Copy out each of the following lines word for word, without changing anything.

Stored items

Start of Block

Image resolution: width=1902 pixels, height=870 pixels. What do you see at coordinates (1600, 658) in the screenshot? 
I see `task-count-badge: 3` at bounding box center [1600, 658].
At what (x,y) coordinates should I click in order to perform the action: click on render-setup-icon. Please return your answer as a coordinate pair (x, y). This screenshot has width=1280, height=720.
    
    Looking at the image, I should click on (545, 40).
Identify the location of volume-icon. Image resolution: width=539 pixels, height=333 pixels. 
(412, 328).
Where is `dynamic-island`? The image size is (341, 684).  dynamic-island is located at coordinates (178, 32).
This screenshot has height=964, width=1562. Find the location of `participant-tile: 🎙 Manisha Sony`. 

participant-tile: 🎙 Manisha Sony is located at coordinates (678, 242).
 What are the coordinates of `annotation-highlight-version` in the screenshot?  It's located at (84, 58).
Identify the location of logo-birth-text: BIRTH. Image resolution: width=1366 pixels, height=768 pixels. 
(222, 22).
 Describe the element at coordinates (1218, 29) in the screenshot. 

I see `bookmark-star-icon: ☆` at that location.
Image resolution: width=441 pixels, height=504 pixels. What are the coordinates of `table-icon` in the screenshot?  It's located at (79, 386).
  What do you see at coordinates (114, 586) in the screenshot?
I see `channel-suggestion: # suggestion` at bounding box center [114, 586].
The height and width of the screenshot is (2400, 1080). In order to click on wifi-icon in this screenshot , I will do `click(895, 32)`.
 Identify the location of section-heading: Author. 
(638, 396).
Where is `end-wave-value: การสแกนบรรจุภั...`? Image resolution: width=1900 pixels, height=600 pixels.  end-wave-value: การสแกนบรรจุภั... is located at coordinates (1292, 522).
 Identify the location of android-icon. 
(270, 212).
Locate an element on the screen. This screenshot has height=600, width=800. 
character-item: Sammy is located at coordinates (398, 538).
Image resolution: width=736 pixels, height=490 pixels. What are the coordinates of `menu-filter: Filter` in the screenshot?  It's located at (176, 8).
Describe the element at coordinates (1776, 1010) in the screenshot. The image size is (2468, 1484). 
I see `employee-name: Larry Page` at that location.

End of Block

● REPLY:
Image resolution: width=1902 pixels, height=870 pixels. What do you see at coordinates (1600, 658) in the screenshot? 
I see `task-count-badge: 3` at bounding box center [1600, 658].
At what (x,y) coordinates should I click in order to perform the action: click on render-setup-icon. Please return your answer as a coordinate pair (x, y). This screenshot has width=1280, height=720.
    
    Looking at the image, I should click on (545, 40).
Identify the location of volume-icon. Image resolution: width=539 pixels, height=333 pixels. 
(412, 328).
Where is `dynamic-island`? The image size is (341, 684).  dynamic-island is located at coordinates (178, 32).
This screenshot has height=964, width=1562. Find the location of `participant-tile: 🎙 Manisha Sony`. 

participant-tile: 🎙 Manisha Sony is located at coordinates (678, 242).
 What are the coordinates of `annotation-highlight-version` in the screenshot?  It's located at (84, 58).
Identify the location of logo-birth-text: BIRTH. Image resolution: width=1366 pixels, height=768 pixels. 
(222, 22).
 Describe the element at coordinates (1218, 29) in the screenshot. 

I see `bookmark-star-icon: ☆` at that location.
Image resolution: width=441 pixels, height=504 pixels. What are the coordinates of `table-icon` in the screenshot?  It's located at (79, 386).
  What do you see at coordinates (114, 586) in the screenshot?
I see `channel-suggestion: # suggestion` at bounding box center [114, 586].
The height and width of the screenshot is (2400, 1080). In order to click on wifi-icon in this screenshot , I will do `click(895, 32)`.
 Identify the location of section-heading: Author. 
(638, 396).
Where is `end-wave-value: การสแกนบรรจุภั...`? Image resolution: width=1900 pixels, height=600 pixels.  end-wave-value: การสแกนบรรจุภั... is located at coordinates (1292, 522).
 Identify the location of android-icon. 
(270, 212).
Locate an element on the screen. This screenshot has height=600, width=800. 
character-item: Sammy is located at coordinates (398, 538).
Image resolution: width=736 pixels, height=490 pixels. What are the coordinates of `menu-filter: Filter` in the screenshot?  It's located at (176, 8).
Describe the element at coordinates (1776, 1010) in the screenshot. The image size is (2468, 1484). 
I see `employee-name: Larry Page` at that location.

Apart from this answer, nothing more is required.